Common causes of long modern standby resume
Some common problems might cause long latencies during resume from modern standby. The most likely causes of such latencies are turning on the display and re-enabling network connections.
The Windows Performance Analyzer (WPA) is used to obtain the graphs that are discussed in this article. For more information, see Using Windows Performance Analyzer to analyze modern standby issues and Modern standby resume performance.
From the time that the system completes the PDC phases to the end of modern standby exit, a variety of processes can cause delays. The foremost cause of delays is turning on the display. The request to turn on the display is sent at the end of the PDC phases while exiting modern standby.
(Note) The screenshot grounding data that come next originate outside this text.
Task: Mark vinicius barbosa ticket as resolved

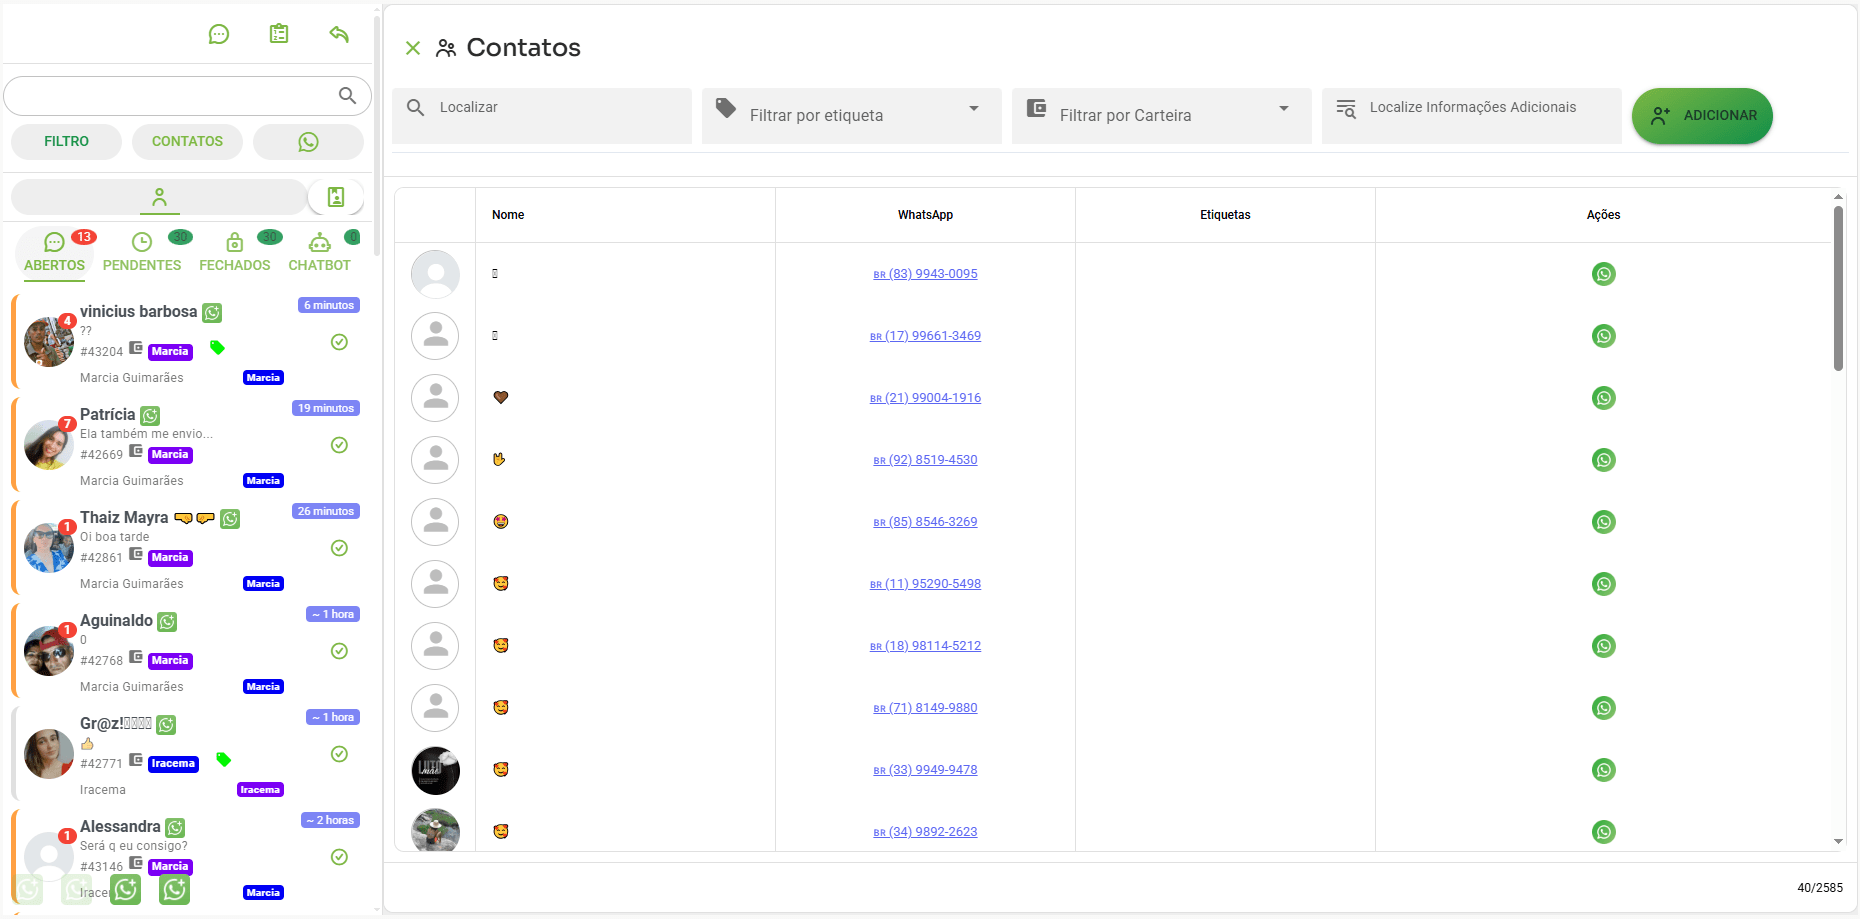Action: point(339,342)
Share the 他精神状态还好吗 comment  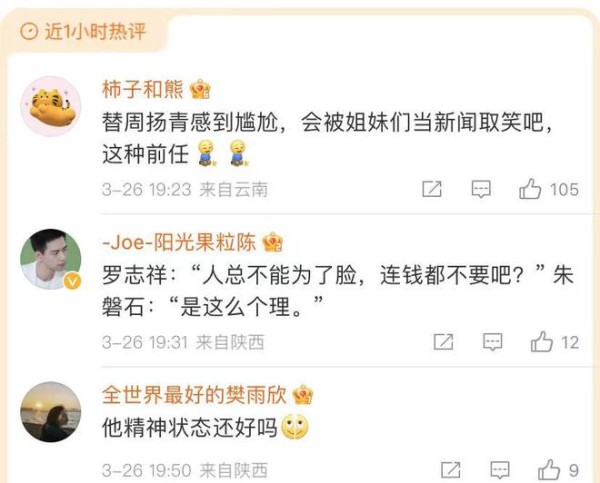(x=451, y=470)
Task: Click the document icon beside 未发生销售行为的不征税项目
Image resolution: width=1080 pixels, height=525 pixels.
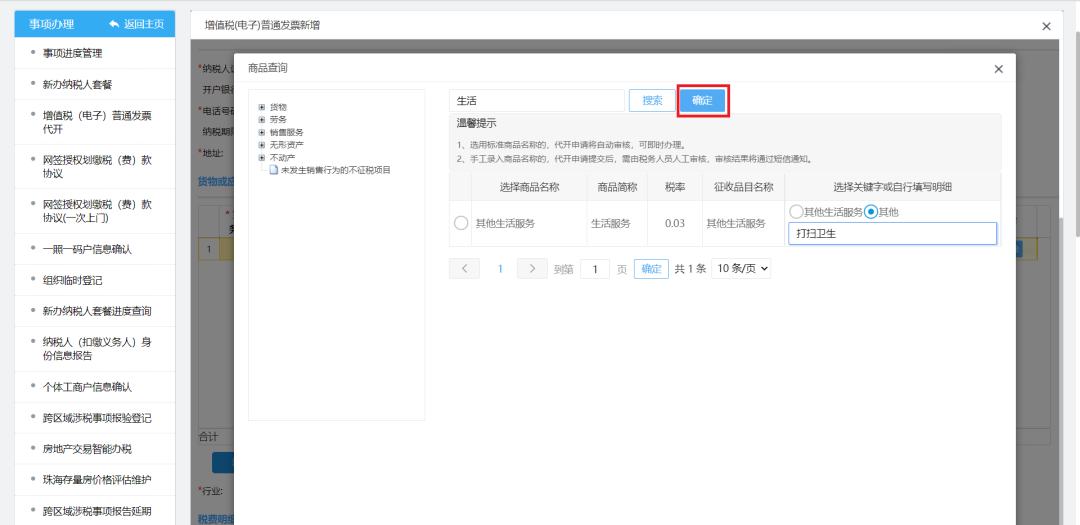Action: 273,170
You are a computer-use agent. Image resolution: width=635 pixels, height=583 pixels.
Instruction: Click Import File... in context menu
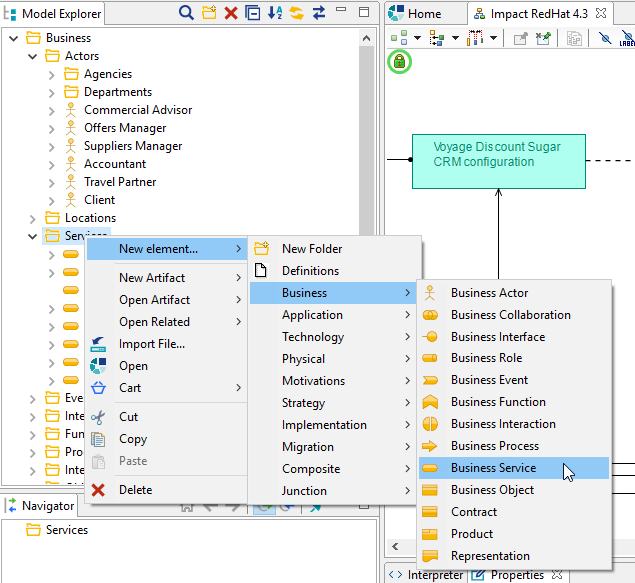tap(151, 344)
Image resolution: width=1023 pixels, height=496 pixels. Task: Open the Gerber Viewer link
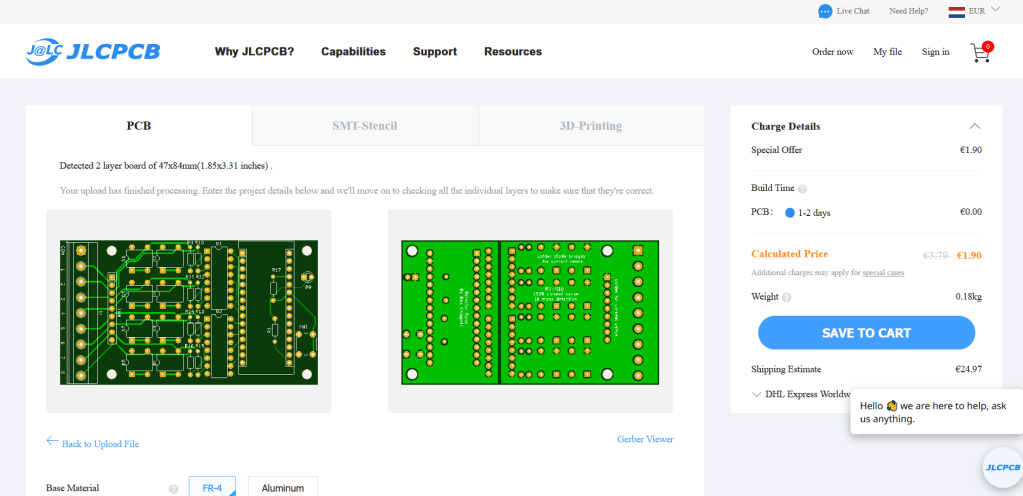(x=645, y=439)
To determine the time required to turn the display on, review the Connected Sessions Check event in the PDC Notification Phase graph. This event indicates the initial request to turn on the monitor. Look at the Exit Time, which is the time stamp when the notification to turn on the display is sent.
Next, review the Generic Events graph for the provider named Microsoft-Windows-Kernel-Power. The DisplaySessionStatus event located in the Task Name column indicates when the kernel received notification that the monitor finished turning on.
Take the difference of these two event times, and the result is the time that is required to turn on the display.
If this value is greater than expected, contact the system graphics device vendor.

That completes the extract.